# Figuring out cost to extend electric lines?



## CountryGoalie (Aug 31, 2004)

Okay, I've been trying to Google for the information I'm looking for, but I just must not be phrasing it correctly...

I'm trying to find out the cost to extend electric service down a rural road... it already goes about 1/8th of a mile down the road, and I'd like to find out how much it would cost to extend it another 1/8th to a 1/4 of a mile down the road, but I'm just not sure how to go about researching it. Any tips?

Also, anyone know of any good websites that can help me figure out how many solar panels would be needed to power a certain sq. footage, so I can compare that cost to the cost of extending power lines?

THank you!


----------



## Billin (Nov 24, 2009)

If this is a public road, you will need to contact your utility because they can utilize the right of way and you probably can't. In fact you probably can't do it yourself anyway. Voltage drop at 240V or working with 7,200V or higher are generally prohibitive. Setting a transformer and 7,200 feed 1/8 of a mile long done by a utility can run about $2,300 in some instances. Your area and circumstnces may vary-


----------



## WisJim (Jan 14, 2004)

Is this the utility line that you are extending, or your own lines? If your own, you need to figure the materials needed and add it up. If you aren't familiar enough with electrical work to do that, ask an electrician for an estimate.

How many solar panels to power so many square feet? Not possible to answer. You need to figure out the electrical use in kilowatt hours per month or year, and then you can estimate the wattage output of panels needed.


----------



## texican (Oct 4, 2003)

Forget the research... unless your electric provider posts the information online, it's useless. Each provider has different rules. If it's a co-op it might cost you nothing. We have a rural co-op here, and they charge nothing to go down public r.o.w.'s and will run 1000 feet for free.

If I was wanting power to an outbuilding, and I had power already, I'd save the fortune it'd cost to run your own wire, and simply have another account set up.
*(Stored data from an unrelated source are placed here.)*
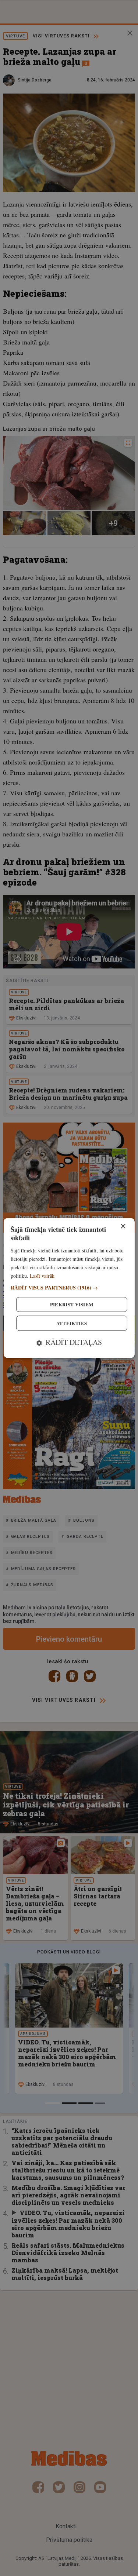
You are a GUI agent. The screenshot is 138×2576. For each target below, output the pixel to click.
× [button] (122, 1226)
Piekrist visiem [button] (71, 1304)
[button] (69, 1288)
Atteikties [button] (71, 1323)
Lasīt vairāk (42, 1275)
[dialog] (68, 1288)
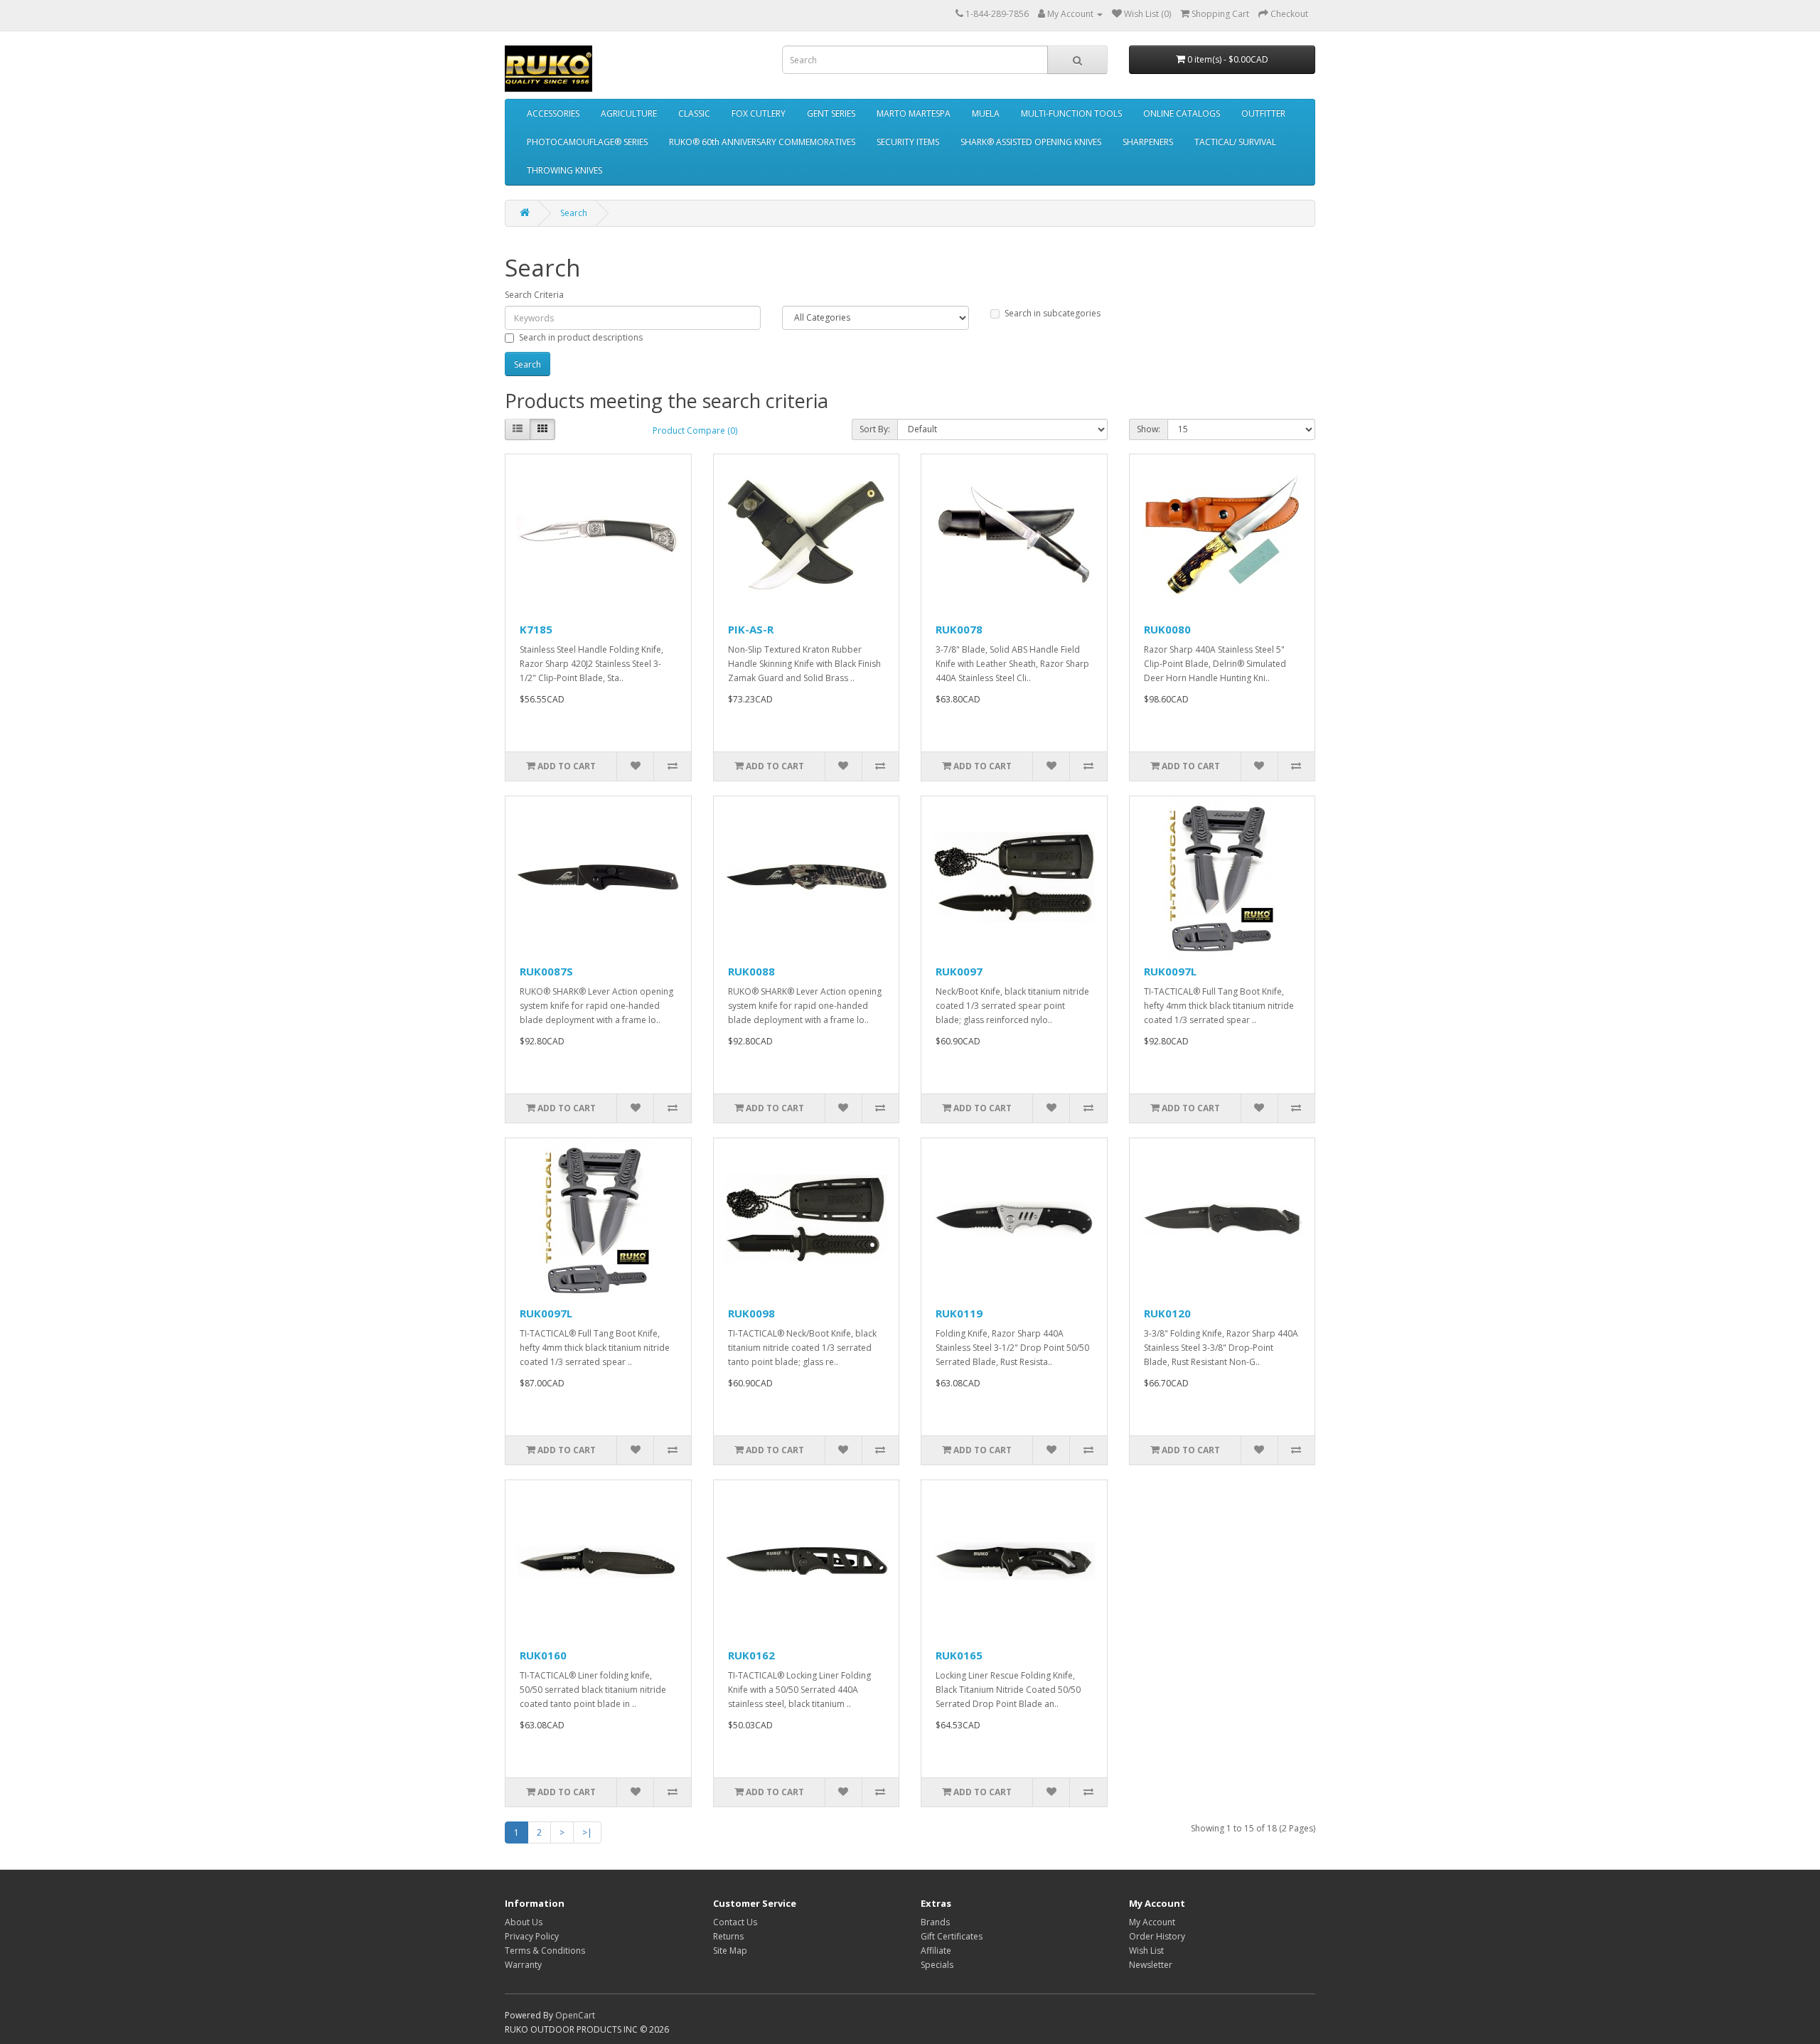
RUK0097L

Here, it's only like 8 or 9 bucks a month. Copper wire gets prohibitively expensive when you have to buy the large gauge wire... even short runs will eat you alive. Long ones, forget about it.


----------



## Navotifarm (Dec 16, 2009)

If I were you, I'd call the local power company to set up an appointment. That worked for me. I had a meeting with an engineer. I brought my plat. She had some kind of calipers so was able very accurately to calculate the distance from the nearest power pole. When time came to extend power lines to me, they did so underground (quite a surprise). FREE!


----------



## ronbre (Apr 26, 2009)

we nearly bought a home one time that needed the electricity extended to where it was..and that was the reason no one was buying it, it was going to be thousands of $ to get electricity to it..so no one wanted it..it was a beautiful new home..but the electricity to reach it was just not going to happen


----------



## Qhorseman (Jul 9, 2010)

our co-op charges $750 per pole, central MO


----------



## TnAndy (Sep 15, 2005)

And our charges 1,000...now.......but years ago when I had it run up to my place, ( took 7 poles and 1/2 mile of line ), all I had to do was agree to buy power for 3 years at some minimum rate.
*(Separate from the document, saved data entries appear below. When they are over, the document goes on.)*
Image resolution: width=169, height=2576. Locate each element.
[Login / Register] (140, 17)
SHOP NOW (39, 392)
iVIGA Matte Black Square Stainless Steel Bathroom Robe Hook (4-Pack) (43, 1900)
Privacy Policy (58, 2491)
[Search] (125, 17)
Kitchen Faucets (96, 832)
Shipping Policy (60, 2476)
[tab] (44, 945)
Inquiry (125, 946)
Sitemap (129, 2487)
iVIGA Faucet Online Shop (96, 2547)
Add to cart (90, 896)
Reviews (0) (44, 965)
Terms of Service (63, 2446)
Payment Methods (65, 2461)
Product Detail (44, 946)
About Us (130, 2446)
As texican quite rightly pointed out, it's going to vary with EVERY SINGLE power distributor.....from free to DANG expensive.....so you might as well forget the internet research and truck on down to your power distributor and start asking "how much"


----------



## artificer (Feb 26, 2007)

TnAndy said:


> ...
> As texican quite rightly pointed out, it's going to vary with EVERY SINGLE power distributor.....from free to DANG expensive.....so you might as well forget the internet research and truck on down to your power distributor and start asking "how much"


We had the "DANG expensive" quote of $12k for 1,200 feet. If you price out just the wire, you're probably talking $4-$5/ft just for the wire alone. (scrounging can save a LOT, but if they install it, they'll use new/off the shelf)

Michael


----------



## wy_white_wolf (Oct 14, 2004)

All depends on the rules of your local power company. They wanted (8 years ago) $7500 to run power about 1/4 mile to where I'm building the cabin. That was because it wasn't considered a full time residence. 
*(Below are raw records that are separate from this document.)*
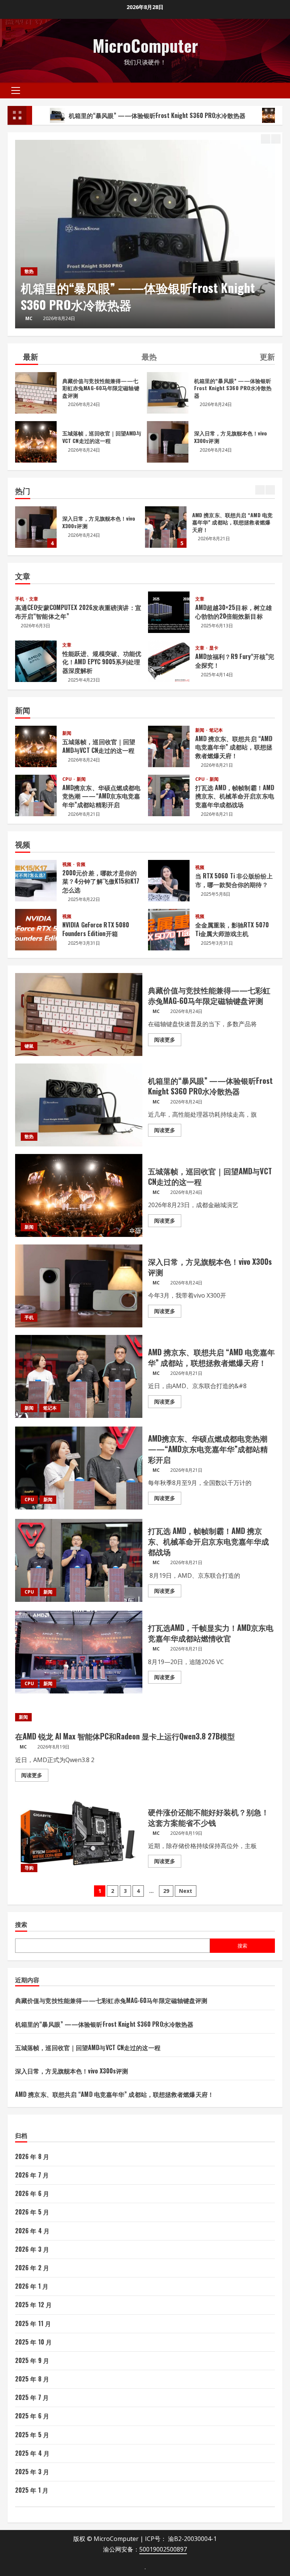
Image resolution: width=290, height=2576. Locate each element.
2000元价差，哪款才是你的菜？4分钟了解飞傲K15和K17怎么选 (36, 880)
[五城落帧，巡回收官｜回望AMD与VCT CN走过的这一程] (145, 234)
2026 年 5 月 (32, 2211)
Now if I was building a house to live in full time the cost to me would have been zero.

You'll need to contact them. Also having the array far away form the residence may not do any good. Some power companies require the hook to be the same one that the house uses for net metering.

As Wis-Jim said, no relationship between array size and house square footage. Need to know how many KW you use yearly.


----------



## Lazy J (Jan 2, 2008)

texican said:


> Forget the research... unless your electric provider posts the information online, it's useless. Each provider has different rules. If it's a co-op it might cost you nothing. We have a rural co-op here, and they charge nothing to go down public r.o.w.'s and will run 1000 feet for free.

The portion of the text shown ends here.